Как-то в июньское воскресенье Мурловы набрали еды, питья и с утра поехали на пляж… Тут необходимо маленькое отступление. Димка в садике как-то сказал воспитательнице: «Почему это вы требуете от меня, чтобы я руки мыл перед едой?» Воспитательница опешила: «Как почему?» – «Да, почему? Если даже апостолы не омывали рук перед трапезой?» Ничего не ответила воспитательница, только Димку с тех пор в садике стали звать «апостолом».
Так вот, как-то в июньское воскресенье Мурловы поехали на пляж. Народу было много, и они ушли подальше от суеты, туда, где к воде подступали густые деревья. Возле воды стоял длинный шест с веревочной петлей наверху. Обычно пацаны привязывали к петле за шнуровку мяч и били по нему кулаками, стараясь пробить оборону друг друга. Мяч дергался, метался, кружился вокруг шеста, как живой. Сейчас ребята торчали в воде. Припекало.
Димка, остановившись возле шеста, неожиданно сказал:
– Это была виселица в Древней Греции.
– Разве здесь была Древняя Греция? – удивился отец.
– Да, тут везде была Древняя Греция. Везде, – заявил сын, с вызовом глядя на родителей.
– Может, правда, была, – сказала мать, вопросительно глядя на отца.
– Ты сомневаешься? – негодующе спросил сын. – Вот тут приставали корабли. А вон там на квадратных кострах сжигали мертвых. А здесь, где мы стоим, лежали убитые овцы, быки, собаки.
– Зачем? – обмирая, спросила мать.
Сын не ответил, «зачем». Он оглядывал это ничем не примечательное место так, словно это была Троя, Фермопилы или еще какие развалины из курса древней истории.
«Вундеркинд или…» – шептались родители ночью. Все-таки восемь лет всего, дитя дитем, а что выкинул: часа в два или в три, когда солнце жгло немилосердно, вдруг отбросил небрежно в сторону кораблик из щепки, притворно зевнул и молвил:
– Нет, родители, скучно мне с вами жариться здесь, как барану, тощая будет бессмертным богам из меня гекатомба. Подвигов много, еще не свершенных, свершить предстоит мне. Я, пожалуй, поеду домой на трамвае – то воля Зевеса.
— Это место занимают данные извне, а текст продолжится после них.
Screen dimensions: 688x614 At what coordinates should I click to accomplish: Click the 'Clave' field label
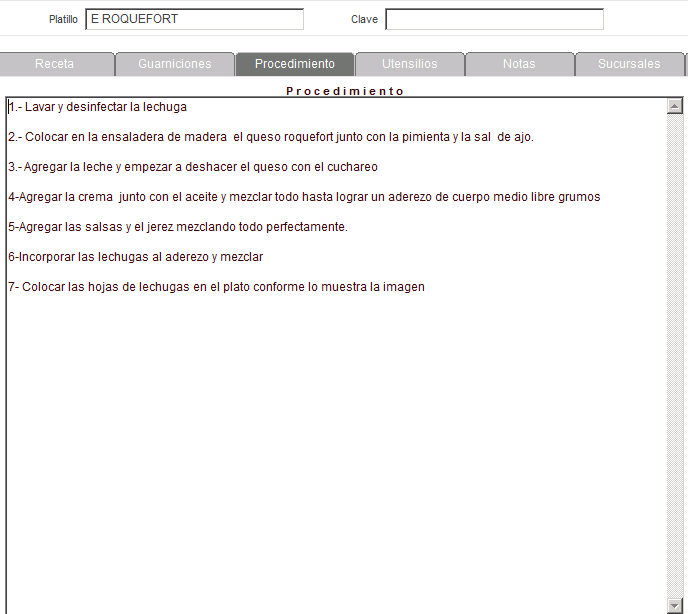click(364, 20)
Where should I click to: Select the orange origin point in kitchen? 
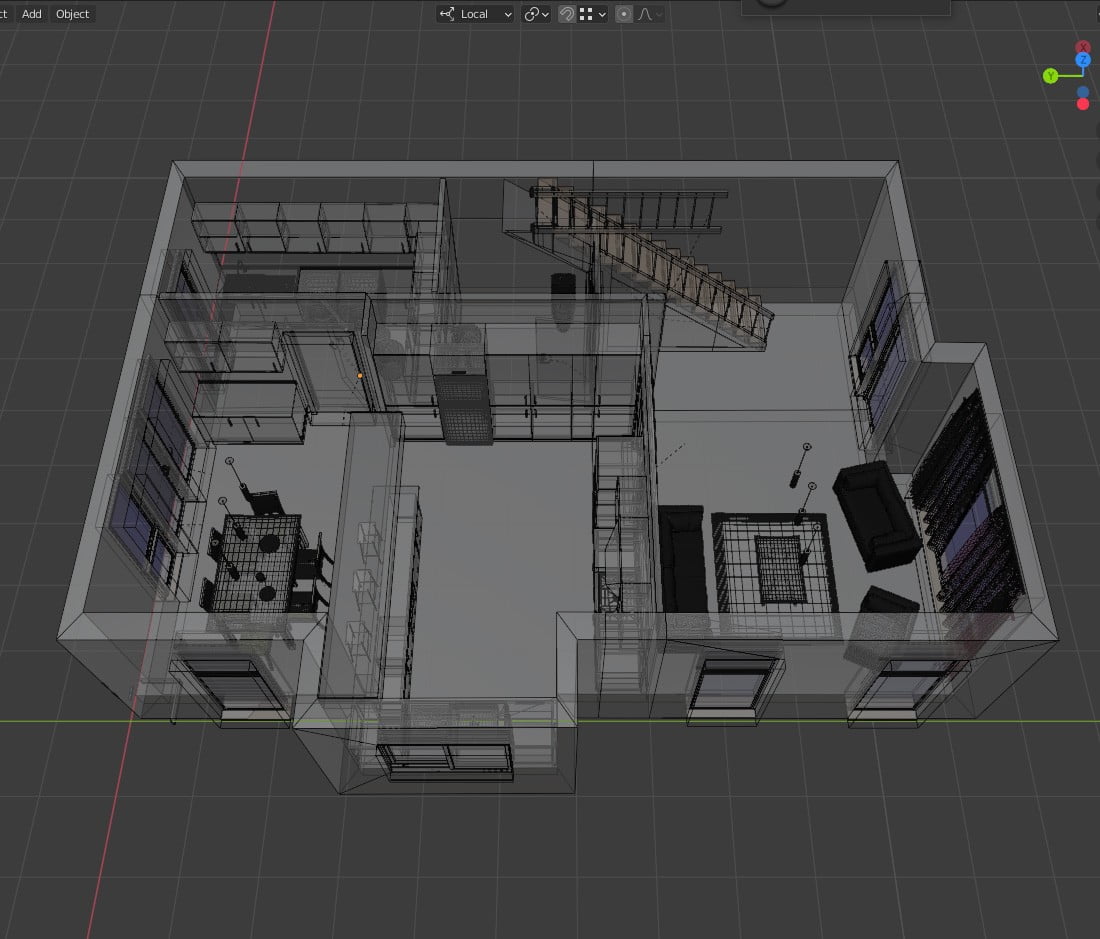tap(360, 376)
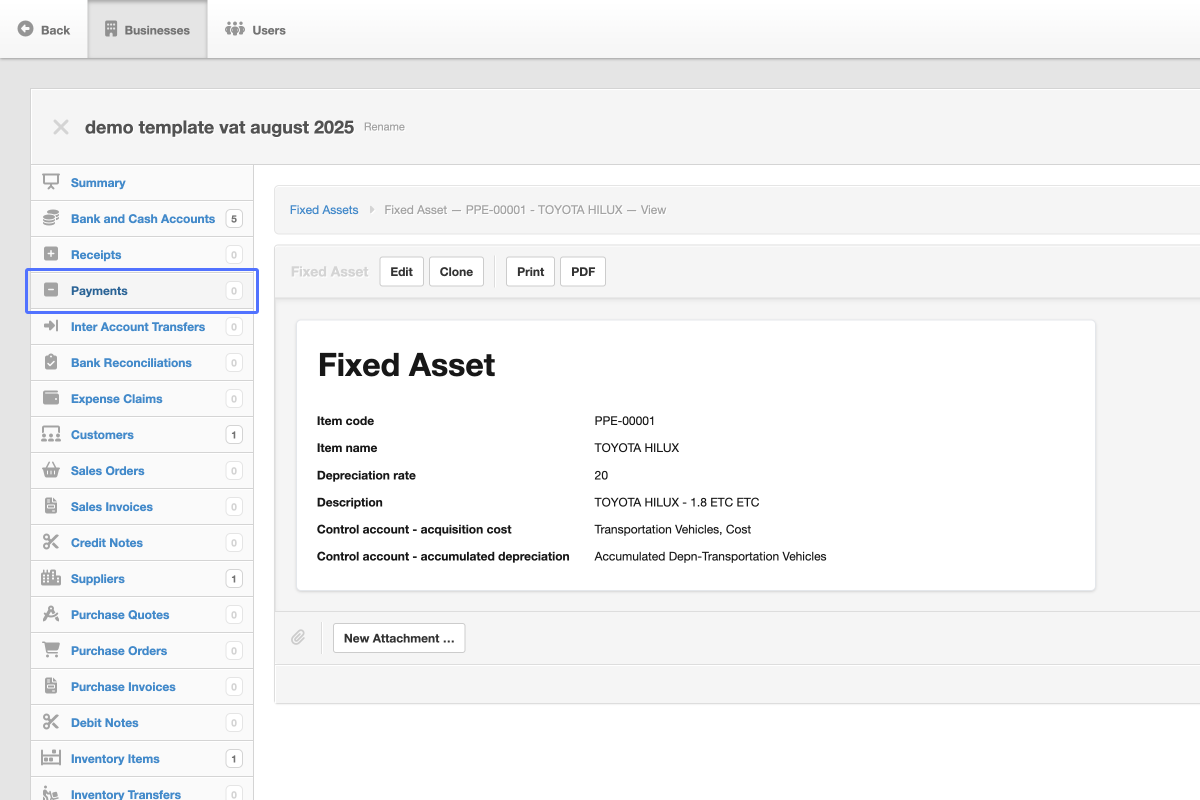Go back using the Back button
The height and width of the screenshot is (800, 1200).
point(44,30)
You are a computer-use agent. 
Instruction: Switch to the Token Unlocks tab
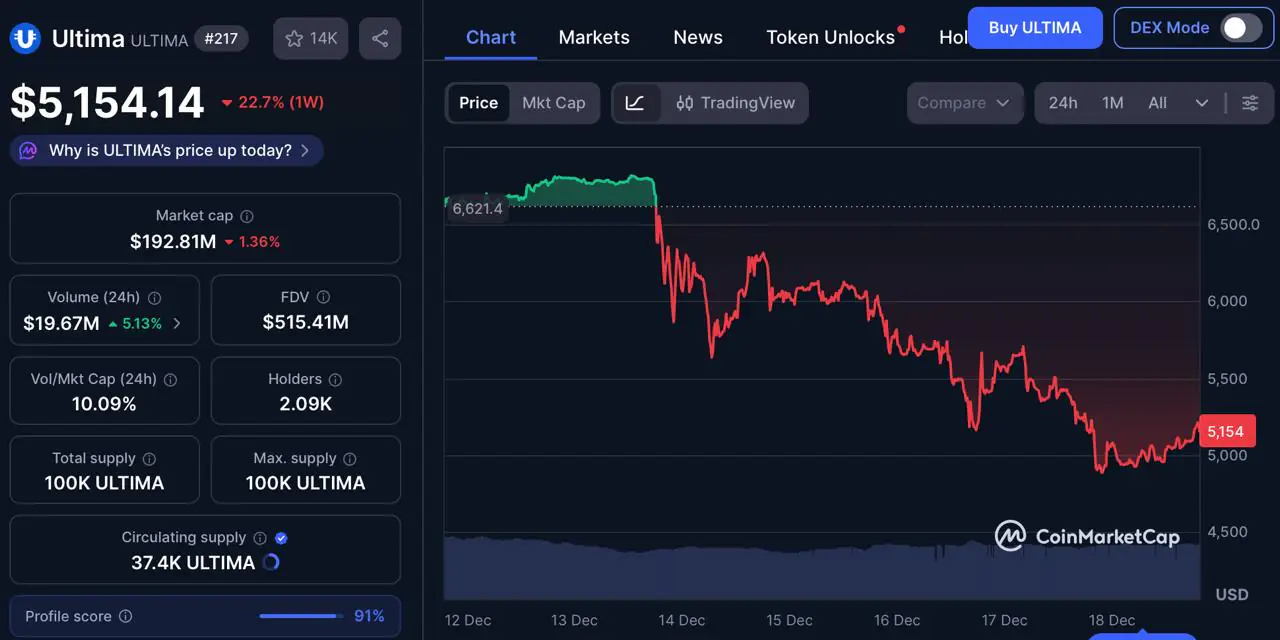tap(830, 37)

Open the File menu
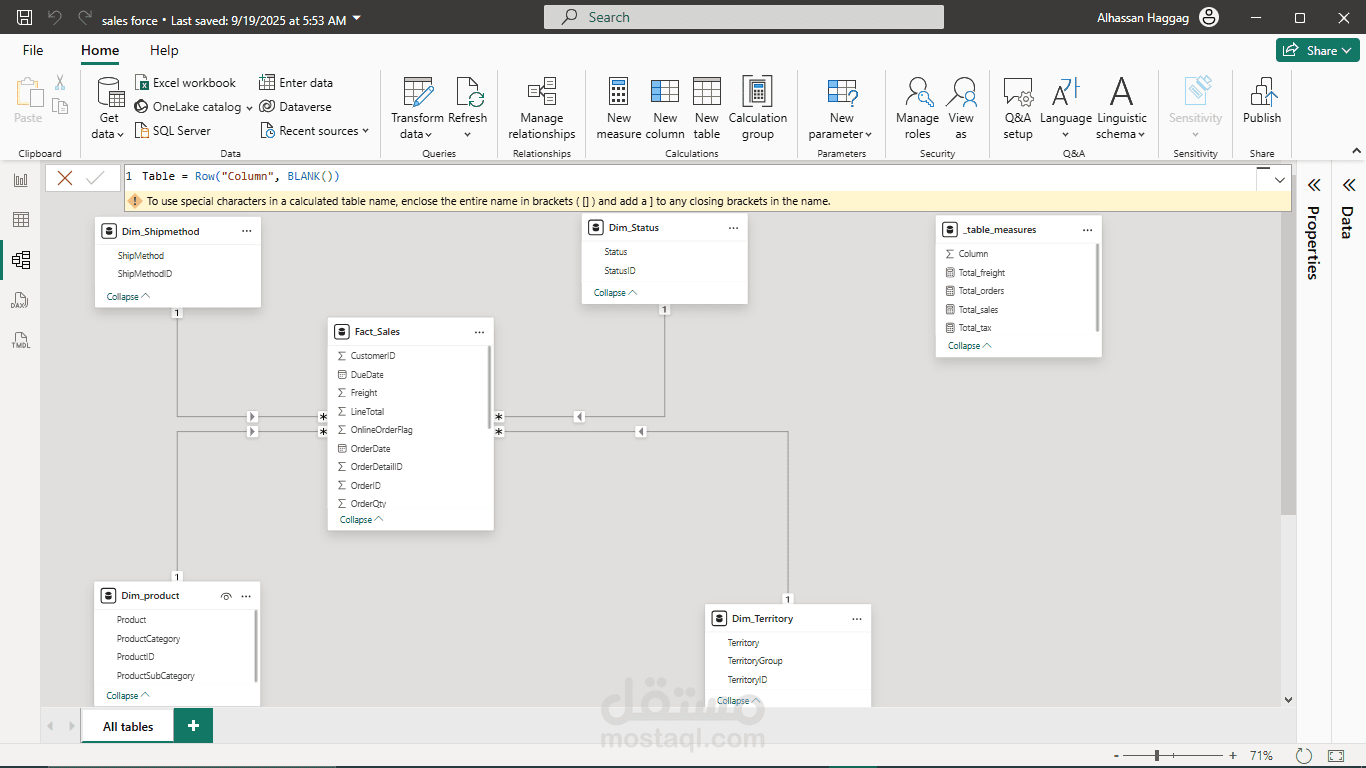click(x=33, y=50)
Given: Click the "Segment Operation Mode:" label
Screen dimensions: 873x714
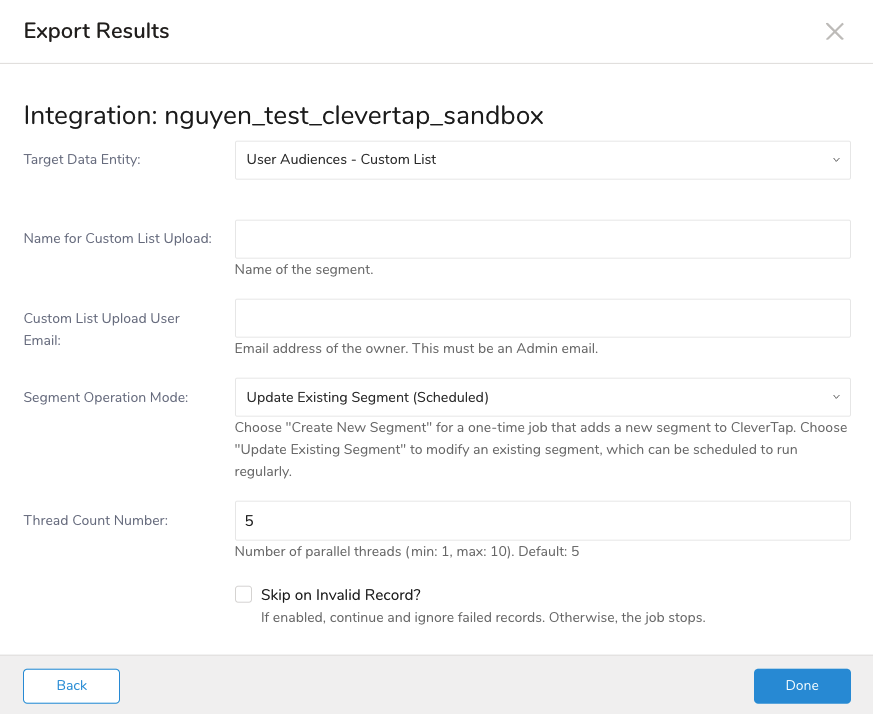Looking at the screenshot, I should pyautogui.click(x=106, y=397).
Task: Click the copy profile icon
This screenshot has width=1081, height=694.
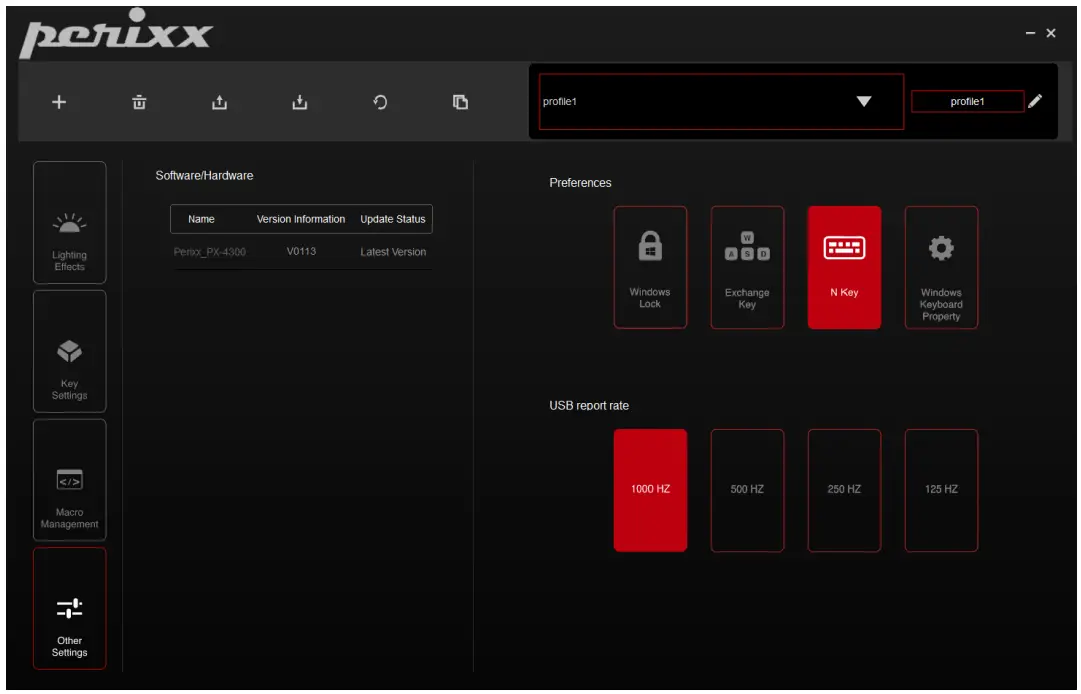Action: pos(460,102)
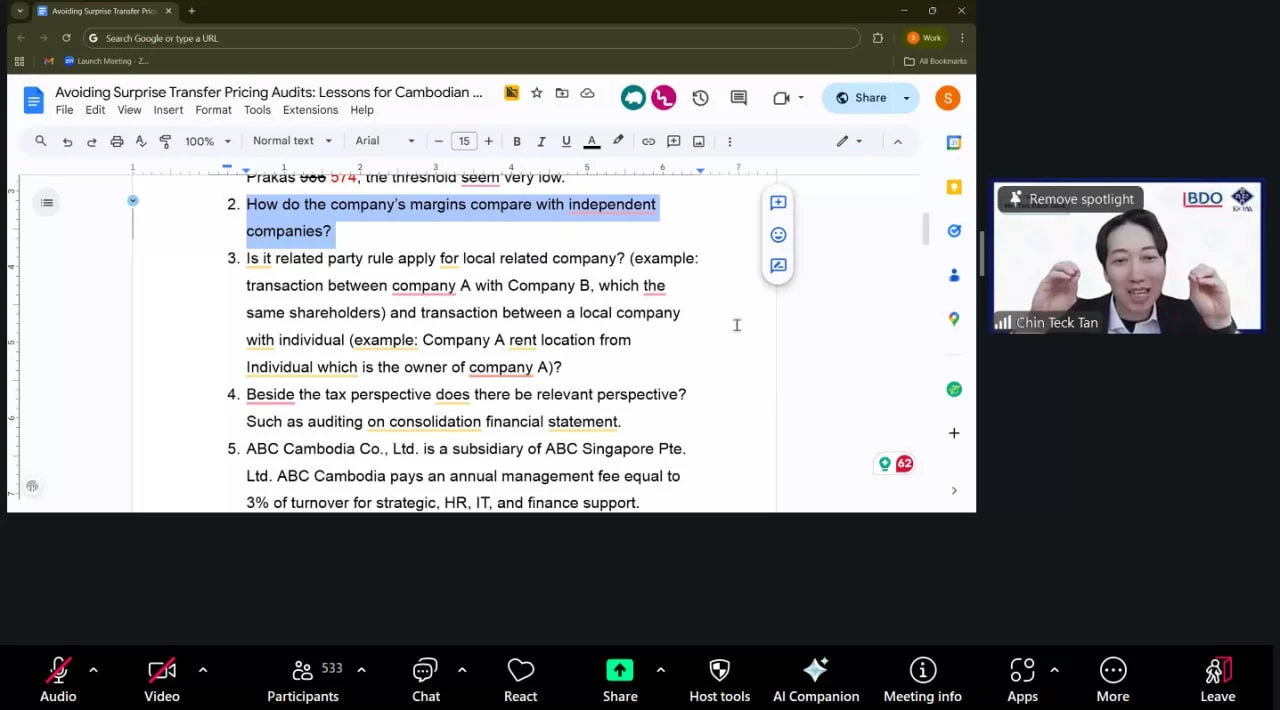Add comment from floating side panel
1280x710 pixels.
tap(778, 203)
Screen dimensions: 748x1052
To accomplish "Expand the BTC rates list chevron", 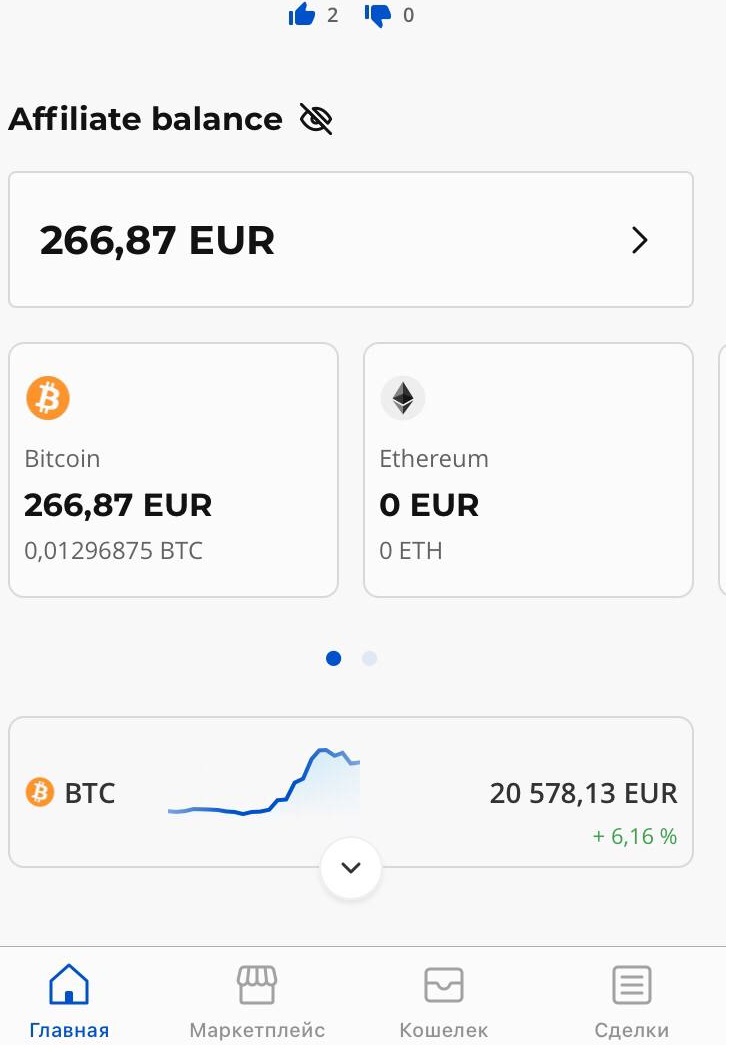I will point(351,868).
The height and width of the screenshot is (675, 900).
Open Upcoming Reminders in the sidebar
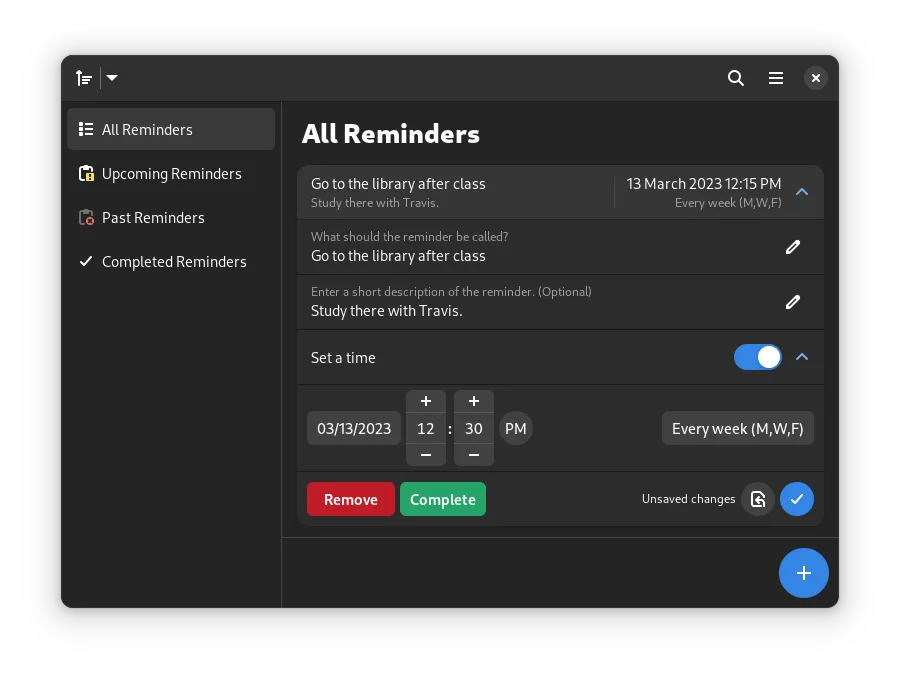pos(171,173)
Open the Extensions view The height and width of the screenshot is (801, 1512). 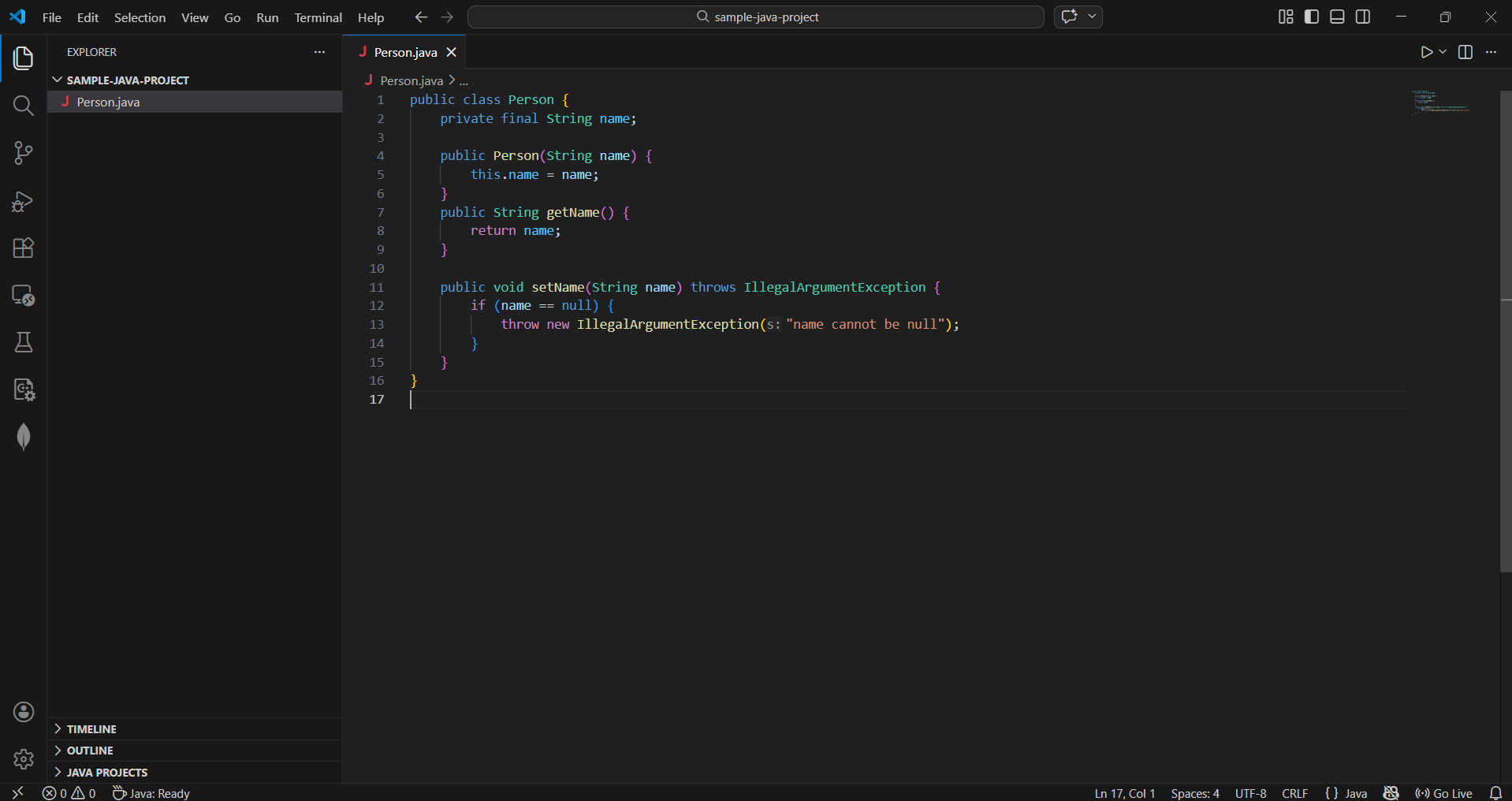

В трамвае он расплющил нос о грязное стекло, за которым проползали, дергаясь и исчезая за поворотами, нескончаемые улочки Воложилина, с серыми деревянными заборами и тучными абрикосами, вишнями, грушами, яблонями и сливами. Скоро пойдут вишни, потом абрикосы… Лето в разгаре. Пора отпусков, каникул, витаминов и безделья. Такая благодать! Димка пел «По долинам и по взгорьям». Отец с матерью молча глядели на него, как на секретаря обкома, утирали пот с лица и улыбались, как два идиота.
А вечером Димка захныкал и у него поднялась температура. Он перегрелся на солнце. Ночью он часто просыпался и кричал: «Мамочка! Где ты? Куда тебя дели?» Мария прижимала его к себе и гладила по голове, а в глазах ее стояли слезы. «Прямо богиня-мадонна с младенцем», – подумал Мурлов старший и удивился этой своей мысли. Чем больше он общался с женой и сыном, тем больше его удивляли посещавшие его мысли. Они, эти мысли, словно приезжали к нему откуда-то издалека и заходили радостные и слегка возбужденные, как к старому другу.
Когда Димка поправился, его увезли к деду с бабкой – Василию Федоровичу и Акулине Ивановне Косовым – в Ростовскую область, на тихий хутор, утопающий в зеленых садах, весь залитый синью неба и золотом солнца. Хутор пересекала прозрачная до дна река, от одного берега которой к горизонту уходили поля пшеницы и арбузные бахчи, а от другого круто поднимался каменистый Шпиль, поросший бессмертниками и шиповником, через который была самая короткая дорога к ближайшей станице.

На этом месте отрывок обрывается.